Over the past 15 years, optical current sensors have received significant attention by a number or search groups around the world as next generation high voltage measurement devises, with a view to replacing iron-core current transformers in the electric power industry. Optical current sensors bring the significant advantages that they are non-conductive and lightweight, which can allow for much simpler insulation and mounting the designs. In addition, optical sensors do not exhibit hysteresis and provide a much larger dynamic range and frequency response than iron-core CT's.
A common theme of many of the optical current sensors is that they work on the principle of the Faraday effect. Current measurement plays an important role in protection and control of electric power systems. With the development of the conventional CT, the accuracy of the CT is up to 0.2% in the steady state power system. However many disadvantages of the conventional CT appear with the short circuit capacities of electric power systems getting larger and the voltage levels going higher for example, saturation under fault current conditions, ferroresonance effects, potential for catastrophic failure etc. Today there is number of interest in using optical current transformer (OCT) to measure the electric current by means of Faraday effect.
The benefits of an OCT are the inverse of the conventional CT's problems. That is, no saturation under fault current conditions, with out iron core and there fore no ferroresonance effects, with out oil and there fore cannot explode, light weight, small size, etc.
A common theme of many of the optical current sensors is that they work on the principle of the Faraday effect. Current flowing in a conductor induces a magnetic field, which, through the Faraday effect, rotates the plane of polarization of the light traveling in a sensing path encircling the conductor. Ampere's law guarantees that if the light is uniformly sensitive to magnetic field all along the sensing path, and the sensing path defines a closed loop, then the accumulated rotation of the plane of polarization of the light is directly proportional to the current flowing in the enclosed wire.
The sensor is insensitive to all externally generated magnetic fields such as those created by currents flowing in near by wires. A measurement of the polarization state rotation thus yields a measurement of the desired current. The technology originated 8 years ago to measure currents in Series Capacitor installations. Since then, it has been introduced not only to Series Capacitor and Thyristor Controlled Series Capacitor installations (FACTS), but also into High Voltage Direct Current Systems (HVDC).

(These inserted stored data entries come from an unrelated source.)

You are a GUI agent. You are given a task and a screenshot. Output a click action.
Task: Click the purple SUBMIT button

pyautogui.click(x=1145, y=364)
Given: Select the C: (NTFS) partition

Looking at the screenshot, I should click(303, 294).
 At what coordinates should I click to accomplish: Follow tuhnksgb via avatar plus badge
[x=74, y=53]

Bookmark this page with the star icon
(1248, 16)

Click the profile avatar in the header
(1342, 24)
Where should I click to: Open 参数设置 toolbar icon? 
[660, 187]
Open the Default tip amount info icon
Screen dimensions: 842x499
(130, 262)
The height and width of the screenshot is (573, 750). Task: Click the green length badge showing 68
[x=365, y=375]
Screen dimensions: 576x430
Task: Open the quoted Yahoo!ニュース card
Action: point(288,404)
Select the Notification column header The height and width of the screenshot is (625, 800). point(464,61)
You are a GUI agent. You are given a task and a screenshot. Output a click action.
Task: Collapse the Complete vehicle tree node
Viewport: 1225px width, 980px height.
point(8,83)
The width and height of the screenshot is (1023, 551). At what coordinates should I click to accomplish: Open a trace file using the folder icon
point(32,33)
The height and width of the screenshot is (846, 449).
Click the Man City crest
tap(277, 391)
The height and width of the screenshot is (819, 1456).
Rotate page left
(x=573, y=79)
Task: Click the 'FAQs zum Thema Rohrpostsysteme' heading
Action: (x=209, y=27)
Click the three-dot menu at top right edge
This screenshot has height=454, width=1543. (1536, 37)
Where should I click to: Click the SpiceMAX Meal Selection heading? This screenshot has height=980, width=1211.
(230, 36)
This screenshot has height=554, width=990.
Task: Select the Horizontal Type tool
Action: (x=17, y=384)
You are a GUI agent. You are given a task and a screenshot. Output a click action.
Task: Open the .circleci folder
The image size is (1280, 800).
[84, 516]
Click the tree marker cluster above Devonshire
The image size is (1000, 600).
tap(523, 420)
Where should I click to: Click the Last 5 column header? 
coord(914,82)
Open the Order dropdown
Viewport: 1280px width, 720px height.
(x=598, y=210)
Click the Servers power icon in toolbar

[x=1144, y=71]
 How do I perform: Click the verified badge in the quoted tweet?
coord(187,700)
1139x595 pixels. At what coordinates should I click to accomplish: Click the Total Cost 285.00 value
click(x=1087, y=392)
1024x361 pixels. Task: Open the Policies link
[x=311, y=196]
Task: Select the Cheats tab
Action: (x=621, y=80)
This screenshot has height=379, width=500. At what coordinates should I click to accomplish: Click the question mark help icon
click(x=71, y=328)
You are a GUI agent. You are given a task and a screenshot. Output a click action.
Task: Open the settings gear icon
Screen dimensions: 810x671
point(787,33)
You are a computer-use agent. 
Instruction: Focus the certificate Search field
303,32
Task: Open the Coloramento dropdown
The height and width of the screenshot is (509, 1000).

These FACTS & HVDC systems gain their very high availability and reliability using the optically powered CT technology. Further integration of the optically powered technology has led to an economical and solid metering and protection current transformer without any of the known environmental problems associated with the oil or SF6-gas filled technology.
Researchers have perfected the OPCT to measure currents and transmit the data from high voltage system to ground potential using state of the art Laser technology. The fundamental of this technology includes the idea of using fiber optic cables to isolate the current transformers from ground potentials. The advantages of the optically powered scheme compared to the conventional, high voltage, free standing magnetic CT include an environmentally friendly, light weight, non seismic critical composite signal column together with proven, conventional, low voltage rated 'dry type' CT technology.